Sun hofft auf verprellte Alpha-Risc-Kunden von HP

EnterpriseSoftware

So gerne wäre Scott McNealy der weiße Ritter …

Mit einem ganzen Paket von Lockangeboten versucht Sun Microsystems seinem Konkurrenten Hewlett-Packard (HP) unter dem Namen “HP Away” Kunden abspenstig zu machen. HP lässt den Anwendern von Alpha/True64-Plattformen jetzt nämlich keine Wahl mehr, als demnächst auf 64-Bit Itanium-Server umzusteigen. Mehr als 400.000 Anwender seien das weltweit, rechnet Sun vor, die alles andere als begeistert von der Zwangsmigration seien.
Wenn schon, dann sollten die Kunden doch lieber von Alpha-Risc auf Solaris-Risc umsteigen, meint Suns Marketing-Chef Larry Singer. Zu Itanium sei es nämlich ein viel weiterer Schritt, die Anpassungsarbeiten würden umfangreicher ausfallen als bei einem Wechsel zu Solaris.

Angeboten wird eine rund zweiwöchige Analyse für eine Migration. Selbst wenn sich der Kunde am Ende doch gegen Sun entscheiden sollte, werde diese Beratungsleistung nichts kosten, verspricht Singer.
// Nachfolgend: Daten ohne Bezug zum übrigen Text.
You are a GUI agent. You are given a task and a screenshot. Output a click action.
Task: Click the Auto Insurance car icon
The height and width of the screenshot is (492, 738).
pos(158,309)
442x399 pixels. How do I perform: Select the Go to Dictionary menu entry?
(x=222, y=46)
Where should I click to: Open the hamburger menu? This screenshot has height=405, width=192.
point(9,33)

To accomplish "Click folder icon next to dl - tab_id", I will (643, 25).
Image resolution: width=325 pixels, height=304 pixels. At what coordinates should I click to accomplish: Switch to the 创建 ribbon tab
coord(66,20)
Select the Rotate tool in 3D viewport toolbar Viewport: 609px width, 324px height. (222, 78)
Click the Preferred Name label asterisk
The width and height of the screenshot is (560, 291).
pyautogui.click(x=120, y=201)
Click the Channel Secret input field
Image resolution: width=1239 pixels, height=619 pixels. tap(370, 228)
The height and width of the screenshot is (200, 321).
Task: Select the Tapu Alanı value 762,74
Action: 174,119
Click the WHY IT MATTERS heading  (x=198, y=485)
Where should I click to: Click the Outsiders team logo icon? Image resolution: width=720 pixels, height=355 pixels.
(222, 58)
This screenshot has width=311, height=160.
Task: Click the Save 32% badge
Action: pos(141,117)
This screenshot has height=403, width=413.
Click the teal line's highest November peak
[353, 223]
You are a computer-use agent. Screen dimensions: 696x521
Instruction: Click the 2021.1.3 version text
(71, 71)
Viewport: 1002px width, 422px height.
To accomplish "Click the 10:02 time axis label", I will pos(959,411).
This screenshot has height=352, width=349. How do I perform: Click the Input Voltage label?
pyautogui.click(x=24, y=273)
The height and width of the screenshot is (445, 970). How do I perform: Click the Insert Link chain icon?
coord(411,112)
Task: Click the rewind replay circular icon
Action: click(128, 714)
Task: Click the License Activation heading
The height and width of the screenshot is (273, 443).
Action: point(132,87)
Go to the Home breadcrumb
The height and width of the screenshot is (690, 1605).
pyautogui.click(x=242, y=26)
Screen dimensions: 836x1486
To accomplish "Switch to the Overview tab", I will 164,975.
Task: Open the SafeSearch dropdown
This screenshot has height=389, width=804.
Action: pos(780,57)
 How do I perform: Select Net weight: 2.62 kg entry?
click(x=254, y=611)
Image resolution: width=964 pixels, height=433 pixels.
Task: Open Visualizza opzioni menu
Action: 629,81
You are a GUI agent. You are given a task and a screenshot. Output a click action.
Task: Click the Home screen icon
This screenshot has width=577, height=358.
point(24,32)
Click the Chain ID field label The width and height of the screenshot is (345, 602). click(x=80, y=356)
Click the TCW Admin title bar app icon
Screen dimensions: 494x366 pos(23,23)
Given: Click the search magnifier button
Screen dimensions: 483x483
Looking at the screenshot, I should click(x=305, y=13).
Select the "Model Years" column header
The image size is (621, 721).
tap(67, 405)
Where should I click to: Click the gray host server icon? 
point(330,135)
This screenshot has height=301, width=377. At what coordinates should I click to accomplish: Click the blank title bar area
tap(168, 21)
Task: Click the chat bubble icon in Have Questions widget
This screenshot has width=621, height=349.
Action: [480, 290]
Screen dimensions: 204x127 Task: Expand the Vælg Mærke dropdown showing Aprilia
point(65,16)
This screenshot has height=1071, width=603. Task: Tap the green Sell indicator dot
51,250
Außerdem sollen erste Zahlungen erst nach Abschluss des Projekts fällig werden. Maximal gewährt Sun einen Aufschub von drei Monaten.

Damit müssten Budgets nicht geändert werden. Ohne große Investitionen sei ein Wechsel zu Sun möglich, heißt es. Mit “HP Away” macht sich Sun überdies auch noch lustig über den alten Werbeslogan des Konkurrenten. Der versprach nämlich, alles etwas anders und besser zu machen, dem “HP Way” folgend.